The pathological and molecular biochemical analyses in the experimental animal models are important for the solutions of human disorders, including stomach cancer. Stomach cancers are induced experimentally by N-methyl-N'-nitro-N-nitrosoguanidine (MNNG) and N-methyl-N-nitrosourea (MNU) in rats and mice. Helicobacter pylori (H. pylori) is one of the most important factor in the human stomach disorders, and the H. pylori infected and chemical carcinogen treated Mongolian gerbil (MG) has thus proved very useful for the analysis of human stomach carcinogenesis.

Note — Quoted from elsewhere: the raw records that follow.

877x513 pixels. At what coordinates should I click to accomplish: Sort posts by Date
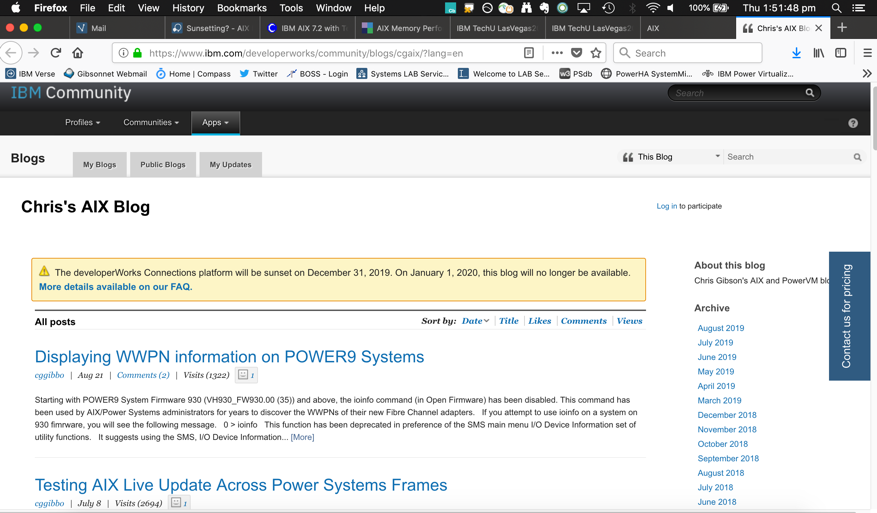pos(475,321)
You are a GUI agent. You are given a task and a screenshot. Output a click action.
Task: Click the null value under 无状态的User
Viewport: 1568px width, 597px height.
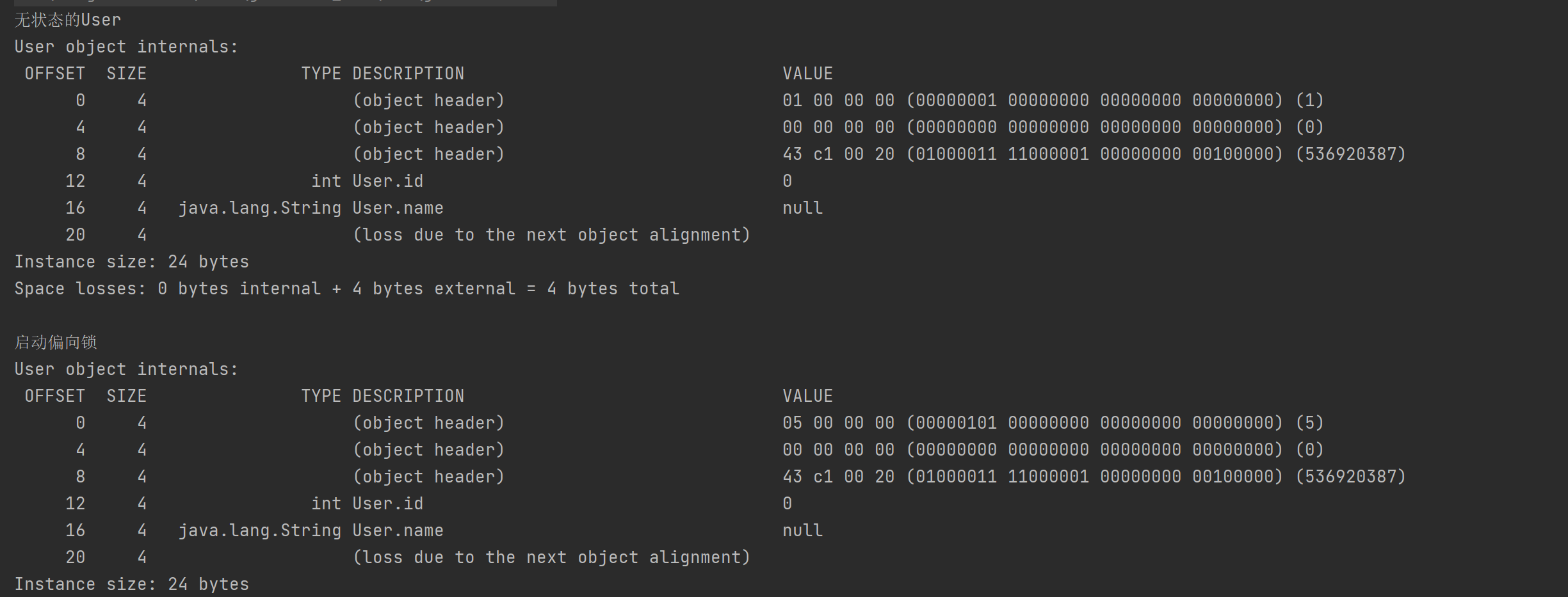click(802, 208)
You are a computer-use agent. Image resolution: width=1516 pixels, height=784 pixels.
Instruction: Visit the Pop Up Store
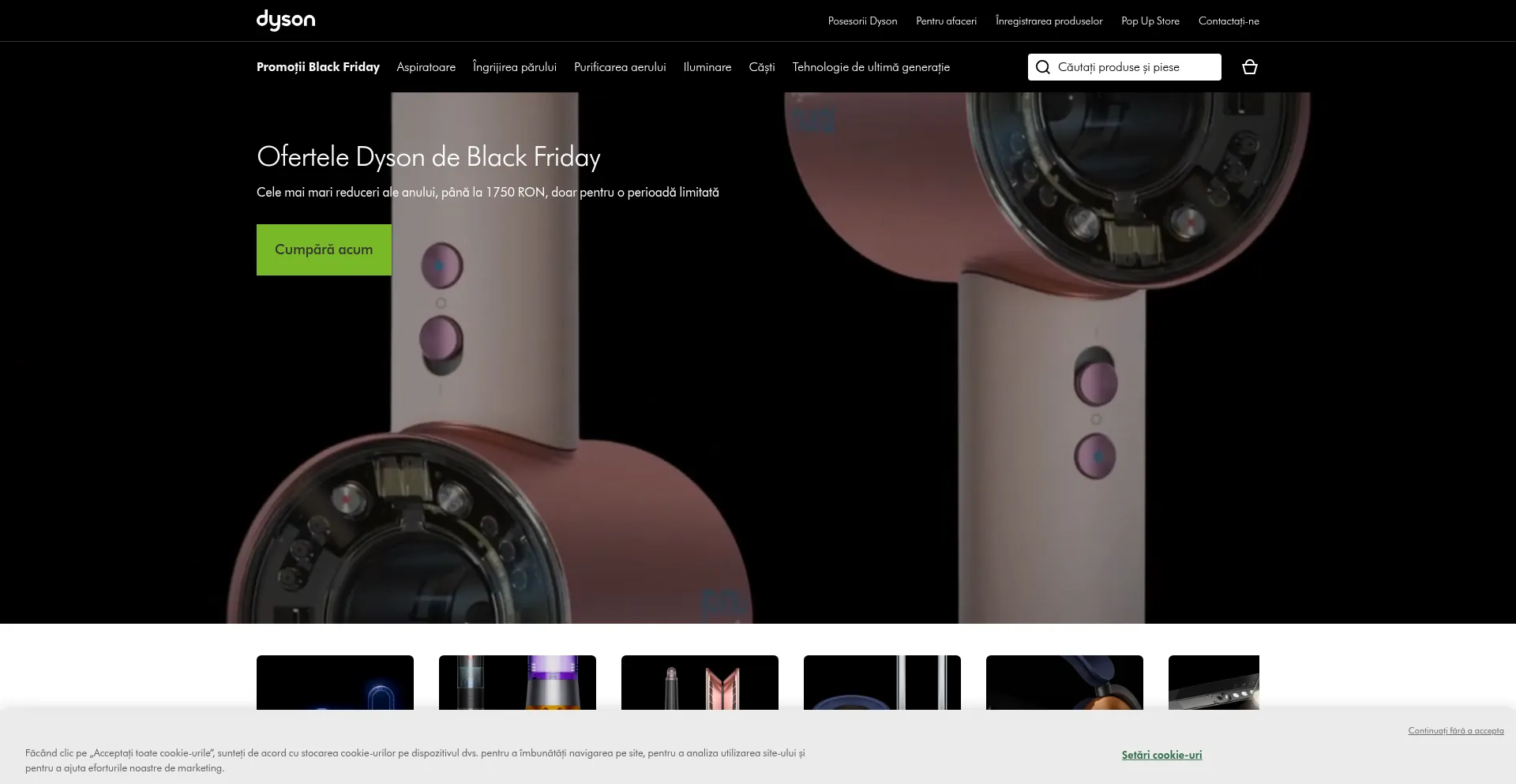click(x=1150, y=21)
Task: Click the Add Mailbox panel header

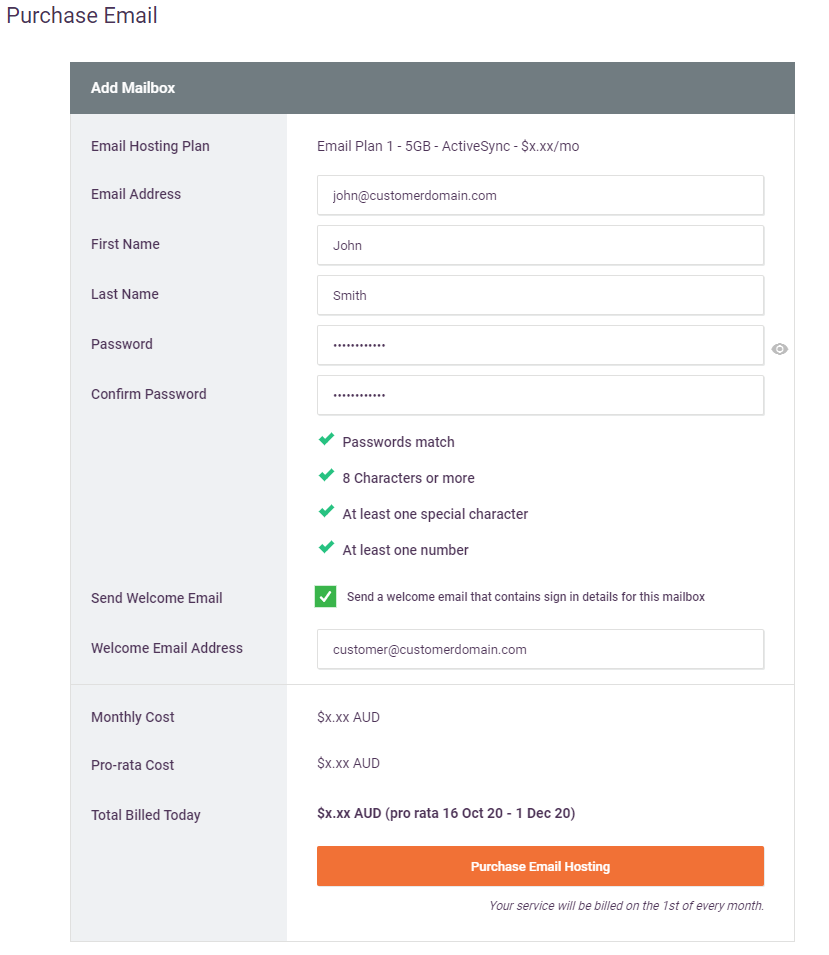Action: pos(432,88)
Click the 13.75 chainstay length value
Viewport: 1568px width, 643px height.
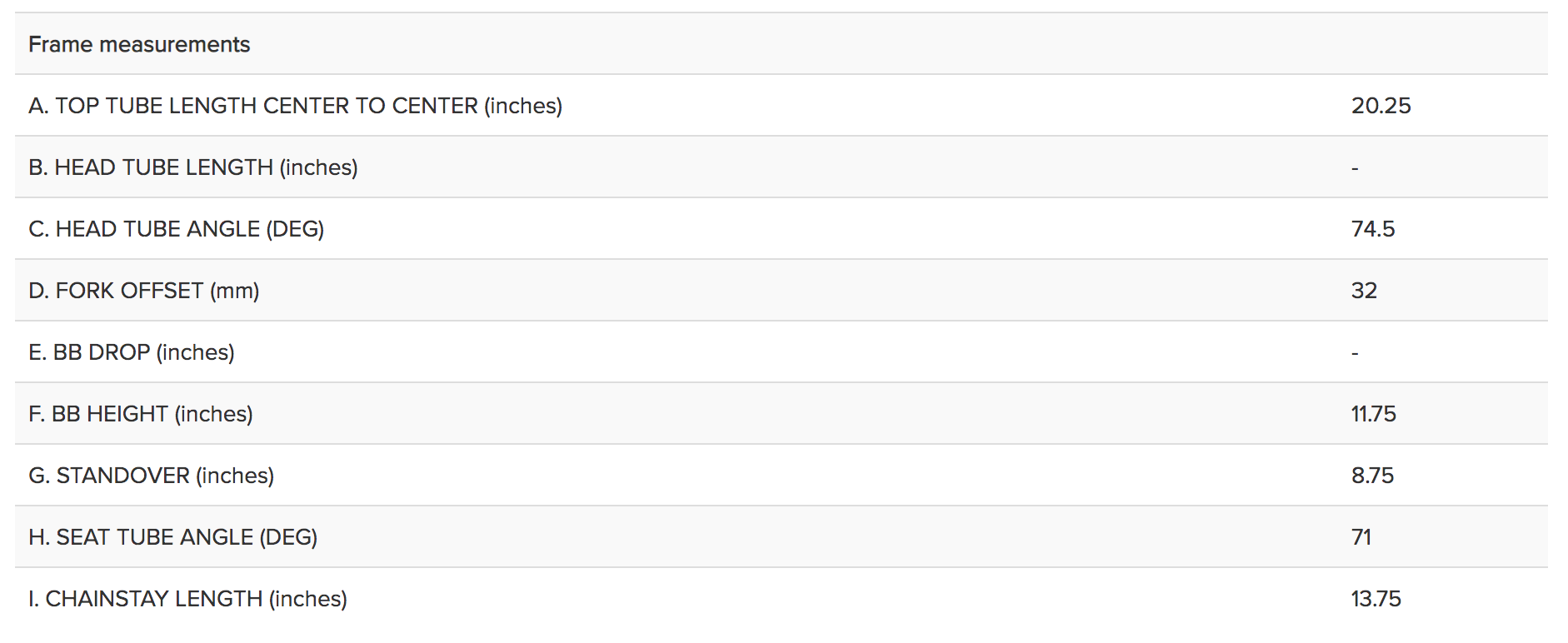point(1376,599)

Intestinal metaplasia is important not as a precancerous lesion but as a paracancerous cord from such studies of clonality of stomach cancers and of phenotypic expression of each intestinal metaplastic or stomach cancer cell, while the pepsinogen altered pyloric glands can be regarded as a common change in rodents, acting as a precursor for a variety of adenocarcinoma types. As the results of the analyses of the MG model, H. pylori is a strong promoter of gastric carcinogenesis rather than an initiator. The dose-dependent enhancing effects of salt on stomach carcinogenesis are demonstrated in the MGs treated with MNU and H. pylori, although high salt intake has a minor influence compared to H. pylori. Bile reflux is not an initiator, but rather an important promoter in the carcinogenesis of gastric stump after partial gastrectomy. Stomach cancers develop from single cells, based on data from clonality analysis in C3H/HeN⇔BALB/c chimeric mice. Intestinalization progresses from gastric, through gastric-and-intestinal mixed, to intestinal phenotypes in non-cancerous and cancerous tissue independently. The chemopreventive effects of H. pylori eradication and reduction of salt intake against stomach cancer are confirmed in the MG models.